_Description of the task_
Search the records for the word "will". Copy every line where it appears.
*** Opening Source material ***
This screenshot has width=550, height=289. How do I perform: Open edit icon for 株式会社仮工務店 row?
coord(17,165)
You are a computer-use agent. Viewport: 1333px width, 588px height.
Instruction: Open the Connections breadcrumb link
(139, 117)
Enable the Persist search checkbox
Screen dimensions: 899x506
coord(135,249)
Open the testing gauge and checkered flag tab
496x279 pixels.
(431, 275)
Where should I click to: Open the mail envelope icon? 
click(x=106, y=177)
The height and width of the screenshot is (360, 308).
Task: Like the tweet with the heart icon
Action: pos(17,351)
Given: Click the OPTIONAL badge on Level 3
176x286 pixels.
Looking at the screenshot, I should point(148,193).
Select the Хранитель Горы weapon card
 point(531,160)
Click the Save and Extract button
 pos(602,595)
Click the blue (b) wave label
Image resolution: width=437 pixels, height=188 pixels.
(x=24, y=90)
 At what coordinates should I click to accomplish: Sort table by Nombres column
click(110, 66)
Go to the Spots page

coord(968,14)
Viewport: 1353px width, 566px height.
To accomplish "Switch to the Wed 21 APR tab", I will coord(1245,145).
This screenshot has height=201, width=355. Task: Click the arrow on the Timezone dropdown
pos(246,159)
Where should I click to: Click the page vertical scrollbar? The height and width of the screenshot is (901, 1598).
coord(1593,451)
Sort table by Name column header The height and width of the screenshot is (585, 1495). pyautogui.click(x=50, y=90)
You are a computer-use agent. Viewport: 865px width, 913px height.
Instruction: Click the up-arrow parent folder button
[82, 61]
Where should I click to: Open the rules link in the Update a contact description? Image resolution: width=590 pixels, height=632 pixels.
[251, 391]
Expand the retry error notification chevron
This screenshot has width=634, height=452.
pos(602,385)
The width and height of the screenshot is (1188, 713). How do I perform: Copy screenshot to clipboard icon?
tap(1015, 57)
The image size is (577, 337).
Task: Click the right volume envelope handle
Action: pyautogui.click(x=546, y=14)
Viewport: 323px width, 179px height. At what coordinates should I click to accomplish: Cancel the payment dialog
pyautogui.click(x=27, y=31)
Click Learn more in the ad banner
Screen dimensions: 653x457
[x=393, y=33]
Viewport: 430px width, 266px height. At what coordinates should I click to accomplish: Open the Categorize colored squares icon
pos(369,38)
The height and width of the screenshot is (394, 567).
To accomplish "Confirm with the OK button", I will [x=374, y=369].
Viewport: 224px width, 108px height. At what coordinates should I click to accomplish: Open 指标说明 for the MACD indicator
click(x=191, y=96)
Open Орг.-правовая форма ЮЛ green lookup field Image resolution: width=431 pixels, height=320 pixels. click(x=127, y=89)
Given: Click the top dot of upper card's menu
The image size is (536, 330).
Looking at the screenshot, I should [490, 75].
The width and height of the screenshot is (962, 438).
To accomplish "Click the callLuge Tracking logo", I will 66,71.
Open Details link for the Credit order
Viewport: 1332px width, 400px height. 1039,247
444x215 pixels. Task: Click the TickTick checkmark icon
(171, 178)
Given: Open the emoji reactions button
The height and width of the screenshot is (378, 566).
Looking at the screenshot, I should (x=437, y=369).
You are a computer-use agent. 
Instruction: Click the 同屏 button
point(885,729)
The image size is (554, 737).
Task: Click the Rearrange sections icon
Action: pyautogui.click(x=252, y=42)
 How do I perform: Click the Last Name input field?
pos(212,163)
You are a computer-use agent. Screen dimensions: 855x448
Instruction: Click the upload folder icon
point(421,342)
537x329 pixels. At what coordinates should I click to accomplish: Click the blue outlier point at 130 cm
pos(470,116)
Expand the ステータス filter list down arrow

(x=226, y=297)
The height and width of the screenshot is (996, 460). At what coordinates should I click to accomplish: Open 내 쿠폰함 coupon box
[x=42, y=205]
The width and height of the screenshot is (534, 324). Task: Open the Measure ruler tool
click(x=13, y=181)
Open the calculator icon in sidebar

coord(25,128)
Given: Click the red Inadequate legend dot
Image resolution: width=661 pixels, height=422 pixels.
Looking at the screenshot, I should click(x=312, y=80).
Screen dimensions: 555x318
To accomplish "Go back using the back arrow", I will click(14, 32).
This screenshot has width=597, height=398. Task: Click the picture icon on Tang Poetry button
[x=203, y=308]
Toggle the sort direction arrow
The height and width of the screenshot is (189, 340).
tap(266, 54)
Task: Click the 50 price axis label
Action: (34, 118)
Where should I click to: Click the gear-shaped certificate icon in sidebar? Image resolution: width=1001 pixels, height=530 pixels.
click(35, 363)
*** Closing Source material ***
_Reply_
To accomplish "Switch to the Wed 21 APR tab", I will coord(1245,145).
To accomplish "Confirm with the OK button", I will [x=374, y=369].
To accomplish "Click the callLuge Tracking logo", I will 66,71.
To accomplish "Go back using the back arrow", I will click(14, 32).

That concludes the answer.